We are everyday citizens who work together to bring common sense to American politics in four steps. We call ourselves CommonSense Americans for three reasons.
First, we are common Americans. We are ordinary citizens who go to work, love our families and friends, shop at the grocery store, and cheer on the home team. We share a love of this country’s strengths and wince at its failings. We also feel a deep conviction that, given the chance, we could change these failings into strengths.

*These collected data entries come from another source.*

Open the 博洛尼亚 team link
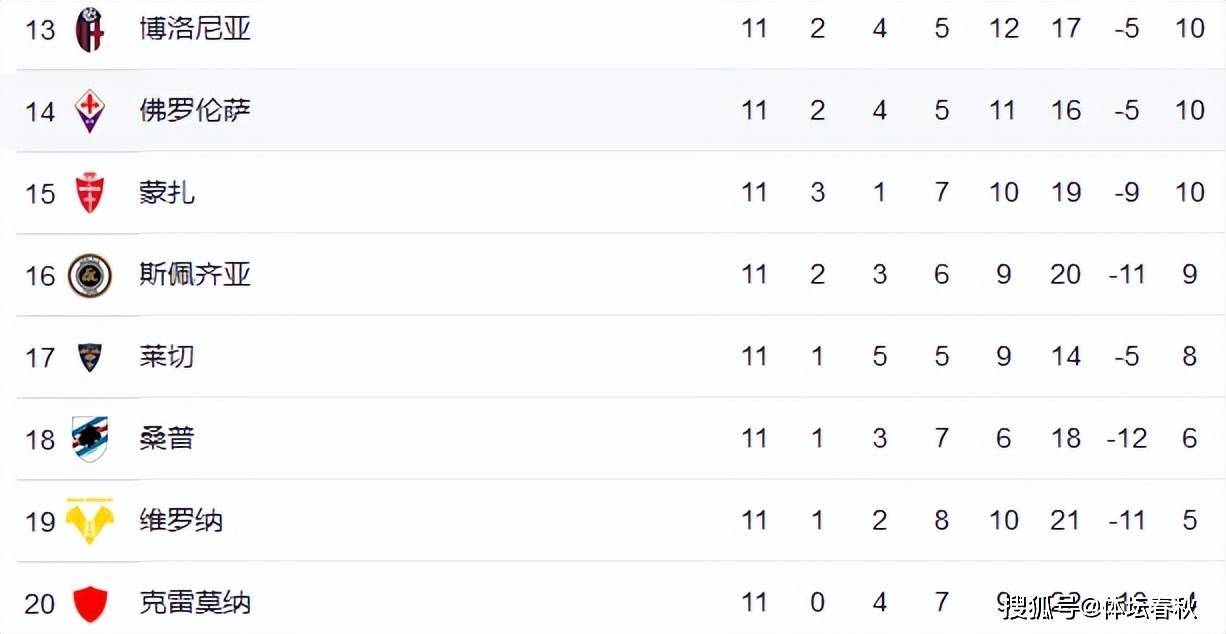Viewport: 1226px width, 634px height. click(x=195, y=28)
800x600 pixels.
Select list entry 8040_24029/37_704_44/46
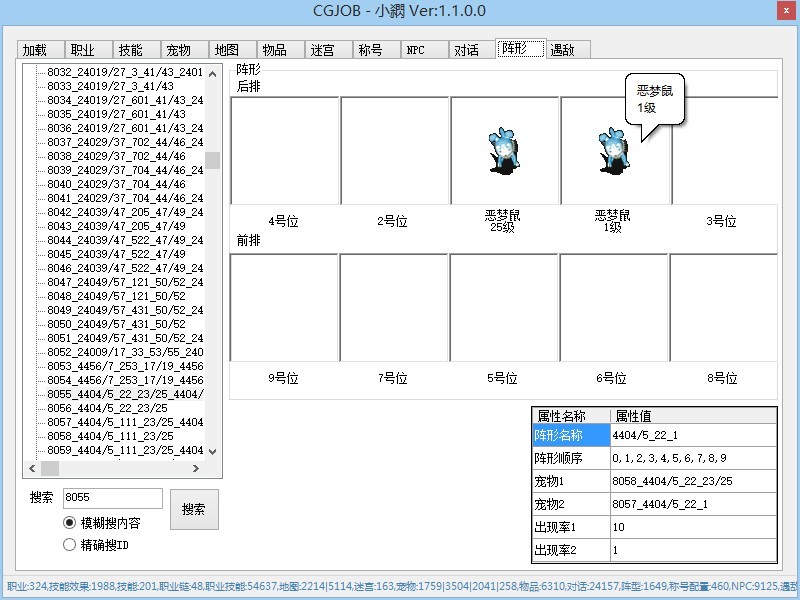pos(116,185)
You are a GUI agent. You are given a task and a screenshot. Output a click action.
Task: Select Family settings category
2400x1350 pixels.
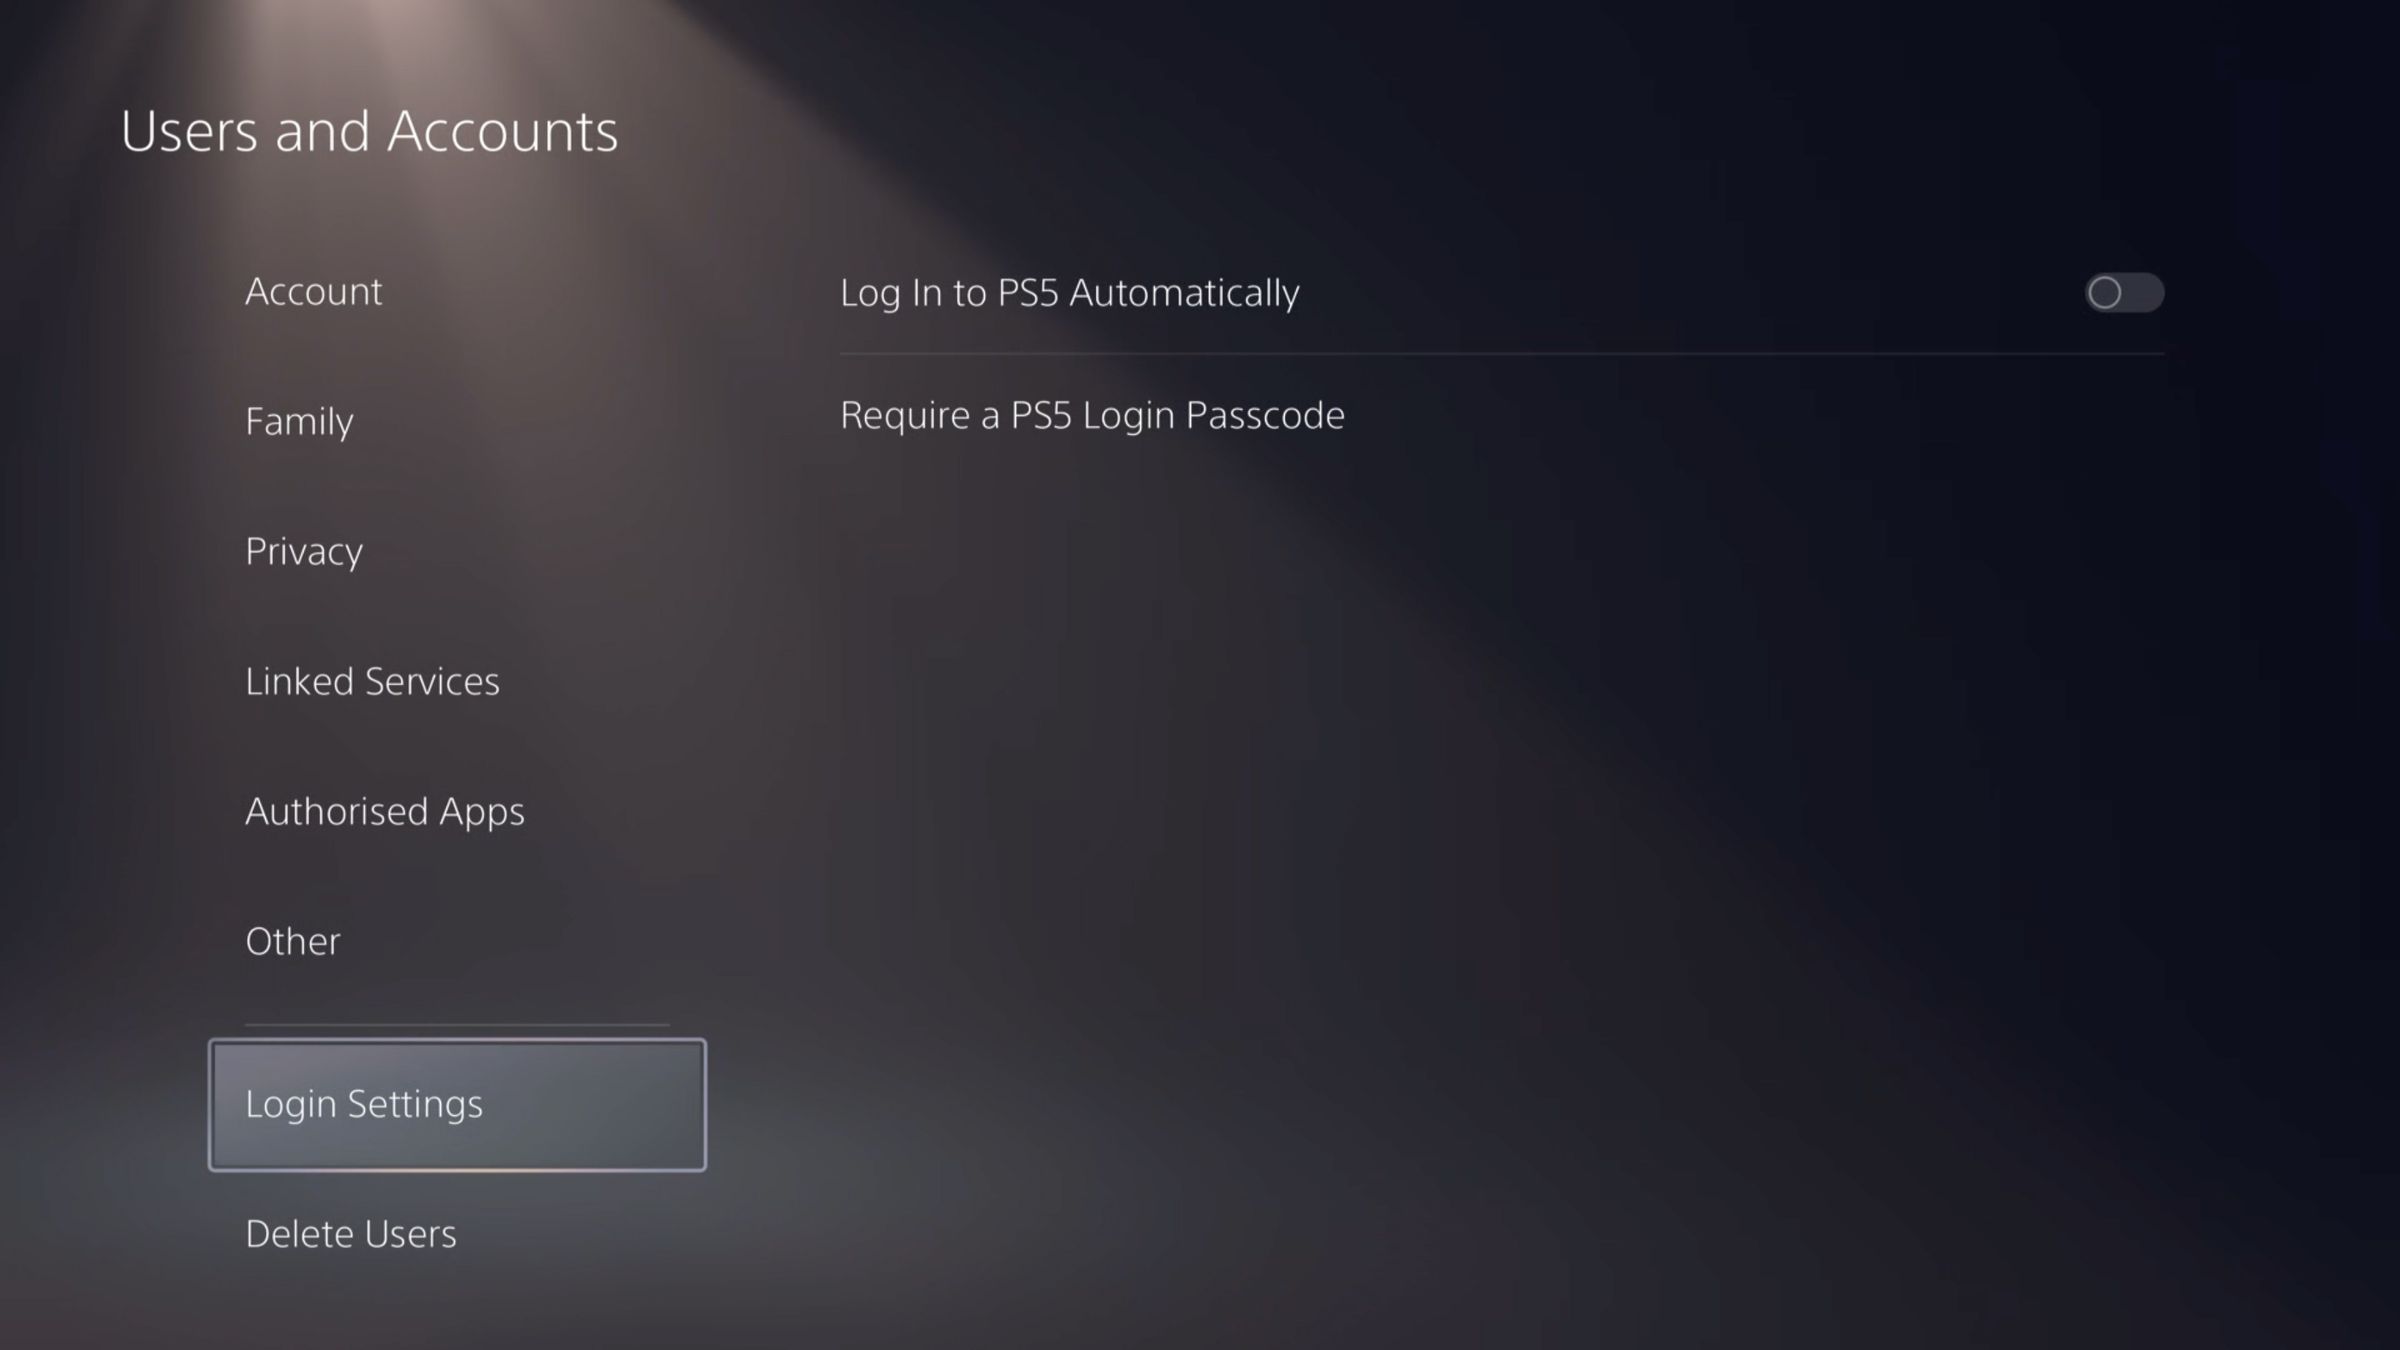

Second, we bring our everyday good sense to bear on the problems before us. It’s our ordinariness that is the source of that good sense. In this way, we’re Jeffersonian Americans. Jefferson placed legendary trust in the common people. He said that all of us are “endowed with a sense of right and wrong” that is as much a part of our nature as hearing, seeing, and feeling. “The moral sense, or conscience,” he said, “is given to all human beings.” “State a moral case to a ploughman and a professor,” Jefferson predicted, and the ploughman “will decide it as well, and often better” because he has “not been led astray by artificial rules.”
Third, we only support a practical policy change in Congress and at the White House when our process confirms that it is supported by a sense held in common. We don’t focus on what divides us, but on what Republican, Democratic, and Independent voters from across the country can agree is good policy. Like America itself, we are diverse. We are men and women, black and white, well-to-do and counting-every-dollar. We live in urban, suburban, and rural communities in red states and blue. But we recognize this diversity as a source of strength rather than endless antagonism. In this sense, we’re Madisonian Americans. It was Madison who broke with thousands of years of conventional political wisdom when he argued that the American republic would succeed because of, and not despite, our nation’s remarkable diversity.
To succeed, our membership must be robust and representative. We hope you’ll join us. As soon as we have 1,000 members, including 10 in every state, we’ll choose our first issues to brief. Follow our progress toward this goal on the home page counter.
2. Keith Allred, Founder & Executive Director
Keith has spent over two decades focusing on the problem of bringing ordinary citizens together across partisan divides to identify and champion good public policy. Keith developed the state-level pilot for CommonSense American, known as The Common Interest , and led it in Idaho for five years. There, he demonstrated the success of the four-step process by passing commonsense legislation in one of the nation’s reddest legislatures.
In 2017, Keith decided to take the four-step process to the national level and organized CommonSense American. When the National Institute of Civil Discourse heard of his work, they offered to be the platform from which to launch. On January 1, 2019, Keith became NICD’s Executive Director.
Keith’s brings significant experience in the business world and academia to the work of promoting good government. Prior to coming to NICD, he worked as a Senior Partner at the Cicero Group, ranked the 12th best boutique management consulting firm in the world by Vault.com. He also served as COO of Health Catalyst where his leadership was critical to concluding a deal with Sequoia Capital. He is a member of the Board of Directors for Midas Gold, which trades on the Toronto Exchange (TSX: MAX).
Keith started his career as a professor at Columbia University, and, subsequently, Harvard’s Kennedy School of Government, where his teaching and research focused on conflict resolution. He holds a BA in American History from Stanford and a PhD in Organizational Behavior from UCLA.
A fifth-generation Idahoan, Keith grew up working summers on the family cattle ranch. In 2017, he finished 8th in the World in the 15,000 Amateur Class of the National Cutting Horse Association after competing in the World Finals in Fort Worth. He is married to Christine Edwards Allred. They are the parents of two daughters and a son.
3. Our Organizations
The work of the four steps we take together to bring common sense to American politics is clearly divided into education and advocacy. Partnering organizations handle each division. CommonSense American, a program of the National Institute for Civil Discourse (NICD), works with the support of CommonSense American Foundation, Inc. (CSAF), its predecessor, to identify practical policies that have the potential to attract broad support among American voters, develop the briefs that educate our members, voters generally, and politicians on these policies, and poll members to determine which policies are, in fact, supported by a sense held in common. These organizations are 501(c)3 organizations.
As we move beyond education and into advocacy, the work is carried out by CommonSense American in Action, Inc. (CSAIA), which is a 501(c)4.